### TASK DATA
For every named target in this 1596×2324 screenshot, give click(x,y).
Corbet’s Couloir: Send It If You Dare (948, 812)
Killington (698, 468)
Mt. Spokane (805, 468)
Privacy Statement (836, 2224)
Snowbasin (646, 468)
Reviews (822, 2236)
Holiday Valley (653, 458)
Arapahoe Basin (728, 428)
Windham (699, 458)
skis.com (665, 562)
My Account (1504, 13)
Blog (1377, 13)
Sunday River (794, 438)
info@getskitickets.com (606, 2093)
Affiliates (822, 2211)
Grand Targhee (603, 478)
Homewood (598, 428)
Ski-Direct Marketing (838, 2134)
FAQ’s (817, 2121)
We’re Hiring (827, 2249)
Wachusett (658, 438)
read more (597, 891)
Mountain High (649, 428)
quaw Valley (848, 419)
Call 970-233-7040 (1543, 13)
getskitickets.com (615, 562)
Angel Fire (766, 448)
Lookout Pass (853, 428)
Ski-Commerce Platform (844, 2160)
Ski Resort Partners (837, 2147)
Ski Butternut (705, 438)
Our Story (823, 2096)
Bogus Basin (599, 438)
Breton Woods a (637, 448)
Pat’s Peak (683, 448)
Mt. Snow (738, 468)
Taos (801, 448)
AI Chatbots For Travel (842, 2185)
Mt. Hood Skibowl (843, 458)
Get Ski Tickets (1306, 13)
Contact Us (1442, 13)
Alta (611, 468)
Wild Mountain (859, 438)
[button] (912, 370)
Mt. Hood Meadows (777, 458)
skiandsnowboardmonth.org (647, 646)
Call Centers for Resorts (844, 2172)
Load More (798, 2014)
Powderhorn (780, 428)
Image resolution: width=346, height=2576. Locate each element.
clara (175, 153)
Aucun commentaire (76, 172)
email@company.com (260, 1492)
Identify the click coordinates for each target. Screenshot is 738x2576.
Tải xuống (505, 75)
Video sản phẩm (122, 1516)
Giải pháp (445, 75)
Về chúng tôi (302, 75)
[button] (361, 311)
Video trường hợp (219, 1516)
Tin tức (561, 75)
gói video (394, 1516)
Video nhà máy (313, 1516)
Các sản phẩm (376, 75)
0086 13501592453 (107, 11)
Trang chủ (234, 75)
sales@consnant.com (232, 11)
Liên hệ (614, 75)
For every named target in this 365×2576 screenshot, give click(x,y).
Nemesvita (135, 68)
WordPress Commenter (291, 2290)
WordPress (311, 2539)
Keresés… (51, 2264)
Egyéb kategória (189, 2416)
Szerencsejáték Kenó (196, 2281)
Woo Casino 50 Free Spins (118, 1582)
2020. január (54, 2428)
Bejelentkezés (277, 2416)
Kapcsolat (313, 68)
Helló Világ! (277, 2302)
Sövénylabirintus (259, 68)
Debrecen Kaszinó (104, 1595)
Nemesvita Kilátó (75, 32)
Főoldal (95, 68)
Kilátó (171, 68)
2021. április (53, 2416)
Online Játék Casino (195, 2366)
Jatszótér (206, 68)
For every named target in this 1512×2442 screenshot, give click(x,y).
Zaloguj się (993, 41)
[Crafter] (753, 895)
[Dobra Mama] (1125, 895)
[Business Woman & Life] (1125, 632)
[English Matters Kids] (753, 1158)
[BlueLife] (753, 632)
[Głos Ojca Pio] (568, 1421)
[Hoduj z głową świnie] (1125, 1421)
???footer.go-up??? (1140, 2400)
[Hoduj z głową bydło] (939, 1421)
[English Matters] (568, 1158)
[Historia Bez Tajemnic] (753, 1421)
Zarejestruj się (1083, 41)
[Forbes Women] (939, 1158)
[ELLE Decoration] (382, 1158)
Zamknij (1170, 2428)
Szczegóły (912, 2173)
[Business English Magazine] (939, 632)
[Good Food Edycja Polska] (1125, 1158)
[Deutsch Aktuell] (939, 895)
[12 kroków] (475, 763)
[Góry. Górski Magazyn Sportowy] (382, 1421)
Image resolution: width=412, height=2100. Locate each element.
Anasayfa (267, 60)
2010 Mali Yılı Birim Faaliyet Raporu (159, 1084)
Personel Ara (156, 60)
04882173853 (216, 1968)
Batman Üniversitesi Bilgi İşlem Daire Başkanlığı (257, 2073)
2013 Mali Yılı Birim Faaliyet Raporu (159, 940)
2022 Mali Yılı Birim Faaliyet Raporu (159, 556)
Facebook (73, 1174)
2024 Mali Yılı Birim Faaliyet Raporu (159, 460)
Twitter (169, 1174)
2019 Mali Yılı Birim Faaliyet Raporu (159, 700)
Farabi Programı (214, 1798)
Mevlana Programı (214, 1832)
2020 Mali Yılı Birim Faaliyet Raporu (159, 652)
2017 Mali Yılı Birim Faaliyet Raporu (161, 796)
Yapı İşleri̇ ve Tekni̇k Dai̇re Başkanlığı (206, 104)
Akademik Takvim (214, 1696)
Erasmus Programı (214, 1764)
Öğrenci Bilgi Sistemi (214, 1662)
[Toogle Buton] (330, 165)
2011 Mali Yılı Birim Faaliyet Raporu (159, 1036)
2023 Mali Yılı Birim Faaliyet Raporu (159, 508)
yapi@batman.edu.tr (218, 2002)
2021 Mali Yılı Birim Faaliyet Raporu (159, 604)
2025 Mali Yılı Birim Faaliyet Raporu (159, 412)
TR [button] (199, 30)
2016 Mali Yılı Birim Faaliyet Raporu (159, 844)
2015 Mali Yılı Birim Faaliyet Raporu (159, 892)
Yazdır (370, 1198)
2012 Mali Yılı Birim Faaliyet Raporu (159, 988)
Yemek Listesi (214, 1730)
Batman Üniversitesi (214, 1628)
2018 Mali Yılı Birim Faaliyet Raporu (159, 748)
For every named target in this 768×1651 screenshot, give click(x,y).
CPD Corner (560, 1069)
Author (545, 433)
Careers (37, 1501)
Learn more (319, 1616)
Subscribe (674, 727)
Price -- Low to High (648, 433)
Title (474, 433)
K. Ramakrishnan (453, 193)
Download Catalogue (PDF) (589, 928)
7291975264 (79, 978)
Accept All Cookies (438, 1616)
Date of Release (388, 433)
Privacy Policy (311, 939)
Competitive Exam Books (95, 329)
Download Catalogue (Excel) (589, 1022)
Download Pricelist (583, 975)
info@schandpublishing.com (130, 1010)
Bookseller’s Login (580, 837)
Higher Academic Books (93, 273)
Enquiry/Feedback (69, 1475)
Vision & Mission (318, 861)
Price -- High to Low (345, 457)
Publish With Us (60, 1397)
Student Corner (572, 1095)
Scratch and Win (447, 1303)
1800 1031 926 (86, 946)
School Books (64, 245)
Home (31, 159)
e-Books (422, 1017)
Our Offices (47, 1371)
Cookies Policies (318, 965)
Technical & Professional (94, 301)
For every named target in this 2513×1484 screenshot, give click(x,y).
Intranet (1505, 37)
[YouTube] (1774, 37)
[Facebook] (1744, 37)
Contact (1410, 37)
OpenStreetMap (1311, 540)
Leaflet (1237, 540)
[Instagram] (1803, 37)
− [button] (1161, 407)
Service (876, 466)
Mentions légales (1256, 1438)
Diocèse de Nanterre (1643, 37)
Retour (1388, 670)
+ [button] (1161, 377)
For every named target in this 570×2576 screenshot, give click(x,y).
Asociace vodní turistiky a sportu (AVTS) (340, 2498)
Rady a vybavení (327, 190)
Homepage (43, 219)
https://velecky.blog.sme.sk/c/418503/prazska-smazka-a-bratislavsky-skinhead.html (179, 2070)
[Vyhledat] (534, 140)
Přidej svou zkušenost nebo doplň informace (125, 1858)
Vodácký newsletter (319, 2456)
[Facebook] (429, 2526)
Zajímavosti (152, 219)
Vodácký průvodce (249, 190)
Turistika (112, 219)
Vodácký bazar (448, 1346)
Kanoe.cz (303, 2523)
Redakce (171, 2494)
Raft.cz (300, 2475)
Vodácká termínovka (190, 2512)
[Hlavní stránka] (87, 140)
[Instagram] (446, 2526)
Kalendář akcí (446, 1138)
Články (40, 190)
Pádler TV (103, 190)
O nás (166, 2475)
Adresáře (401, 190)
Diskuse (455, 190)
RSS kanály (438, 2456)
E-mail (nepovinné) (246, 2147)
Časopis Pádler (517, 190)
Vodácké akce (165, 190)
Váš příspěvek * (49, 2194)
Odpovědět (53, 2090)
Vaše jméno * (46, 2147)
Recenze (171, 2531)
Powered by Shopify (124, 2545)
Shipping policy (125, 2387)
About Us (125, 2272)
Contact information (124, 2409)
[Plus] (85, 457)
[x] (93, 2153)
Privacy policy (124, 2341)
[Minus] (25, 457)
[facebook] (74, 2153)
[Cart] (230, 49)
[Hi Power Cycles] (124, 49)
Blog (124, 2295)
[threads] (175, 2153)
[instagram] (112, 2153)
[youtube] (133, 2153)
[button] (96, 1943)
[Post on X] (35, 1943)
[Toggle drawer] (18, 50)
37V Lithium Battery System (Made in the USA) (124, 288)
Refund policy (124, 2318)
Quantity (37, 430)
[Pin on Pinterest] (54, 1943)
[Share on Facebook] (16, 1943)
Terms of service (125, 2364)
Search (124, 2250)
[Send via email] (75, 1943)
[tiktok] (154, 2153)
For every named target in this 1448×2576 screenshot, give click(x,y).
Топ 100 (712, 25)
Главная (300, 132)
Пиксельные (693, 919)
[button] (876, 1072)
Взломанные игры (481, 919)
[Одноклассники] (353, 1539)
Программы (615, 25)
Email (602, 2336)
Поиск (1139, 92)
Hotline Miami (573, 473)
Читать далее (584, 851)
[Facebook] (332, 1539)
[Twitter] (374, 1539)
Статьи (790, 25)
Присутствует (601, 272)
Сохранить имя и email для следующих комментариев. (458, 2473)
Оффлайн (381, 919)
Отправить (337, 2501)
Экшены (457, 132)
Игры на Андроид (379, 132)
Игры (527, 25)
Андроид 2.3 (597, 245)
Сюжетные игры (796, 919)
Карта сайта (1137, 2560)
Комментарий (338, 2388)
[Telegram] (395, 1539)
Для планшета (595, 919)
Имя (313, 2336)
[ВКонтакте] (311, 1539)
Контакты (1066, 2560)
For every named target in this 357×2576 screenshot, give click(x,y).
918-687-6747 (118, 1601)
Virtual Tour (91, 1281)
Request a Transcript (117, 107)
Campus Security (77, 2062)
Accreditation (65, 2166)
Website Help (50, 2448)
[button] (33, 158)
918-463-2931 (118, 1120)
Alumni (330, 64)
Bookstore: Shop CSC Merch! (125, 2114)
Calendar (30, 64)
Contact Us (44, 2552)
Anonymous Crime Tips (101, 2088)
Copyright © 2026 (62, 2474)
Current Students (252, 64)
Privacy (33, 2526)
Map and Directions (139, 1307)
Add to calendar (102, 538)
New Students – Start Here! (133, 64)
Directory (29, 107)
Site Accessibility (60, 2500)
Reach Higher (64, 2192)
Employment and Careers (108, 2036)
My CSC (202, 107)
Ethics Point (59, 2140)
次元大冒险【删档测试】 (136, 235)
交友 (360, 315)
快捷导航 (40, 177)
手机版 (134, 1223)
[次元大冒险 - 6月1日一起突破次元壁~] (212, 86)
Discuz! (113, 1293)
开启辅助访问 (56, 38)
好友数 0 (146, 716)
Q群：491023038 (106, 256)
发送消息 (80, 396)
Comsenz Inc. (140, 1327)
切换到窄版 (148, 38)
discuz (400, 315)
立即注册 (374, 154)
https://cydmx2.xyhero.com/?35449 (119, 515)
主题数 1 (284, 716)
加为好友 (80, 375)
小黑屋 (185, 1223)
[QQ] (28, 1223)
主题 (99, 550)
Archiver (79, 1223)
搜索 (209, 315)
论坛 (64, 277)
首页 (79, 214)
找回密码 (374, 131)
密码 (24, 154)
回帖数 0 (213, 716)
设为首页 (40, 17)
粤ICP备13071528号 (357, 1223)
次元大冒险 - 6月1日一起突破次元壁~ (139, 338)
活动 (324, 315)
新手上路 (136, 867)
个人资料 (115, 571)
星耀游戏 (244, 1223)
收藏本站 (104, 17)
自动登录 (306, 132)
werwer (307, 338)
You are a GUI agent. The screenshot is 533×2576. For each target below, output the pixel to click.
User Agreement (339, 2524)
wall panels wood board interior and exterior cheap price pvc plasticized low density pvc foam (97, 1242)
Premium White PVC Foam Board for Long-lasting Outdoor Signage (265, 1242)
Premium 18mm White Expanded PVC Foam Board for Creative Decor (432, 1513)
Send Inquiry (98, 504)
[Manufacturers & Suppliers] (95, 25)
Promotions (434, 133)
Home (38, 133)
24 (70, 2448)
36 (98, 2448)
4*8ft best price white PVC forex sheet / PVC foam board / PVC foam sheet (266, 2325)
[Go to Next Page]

### ACTIVITY
Your answer should consist of the lines from the line with "[button] (361, 311)" to the line with "[English Matters Kids] (753, 1158)" above, repeated exactly, both ends included.

### WRITTEN RESPONSE
[button] (361, 311)
Video trường hợp (219, 1516)
Tin tức (561, 75)
gói video (394, 1516)
Video nhà máy (313, 1516)
Các sản phẩm (376, 75)
0086 13501592453 (107, 11)
Trang chủ (234, 75)
sales@consnant.com (232, 11)
Liên hệ (614, 75)
For every named target in this 365×2576 screenshot, give click(x,y).
Nemesvita (135, 68)
WordPress Commenter (291, 2290)
WordPress (311, 2539)
Keresés… (51, 2264)
Egyéb kategória (189, 2416)
Szerencsejáték Kenó (196, 2281)
Woo Casino 50 Free Spins (118, 1582)
2020. január (54, 2428)
Bejelentkezés (277, 2416)
Kapcsolat (313, 68)
Helló Világ! (277, 2302)
Sövénylabirintus (259, 68)
Debrecen Kaszinó (104, 1595)
Nemesvita Kilátó (75, 32)
Főoldal (95, 68)
Kilátó (171, 68)
2021. április (53, 2416)
Online Játék Casino (195, 2366)
Jatszótér (206, 68)
For every named target in this 1512×2442 screenshot, give click(x,y).
Zaloguj się (993, 41)
[Crafter] (753, 895)
[Dobra Mama] (1125, 895)
[Business Woman & Life] (1125, 632)
[English Matters Kids] (753, 1158)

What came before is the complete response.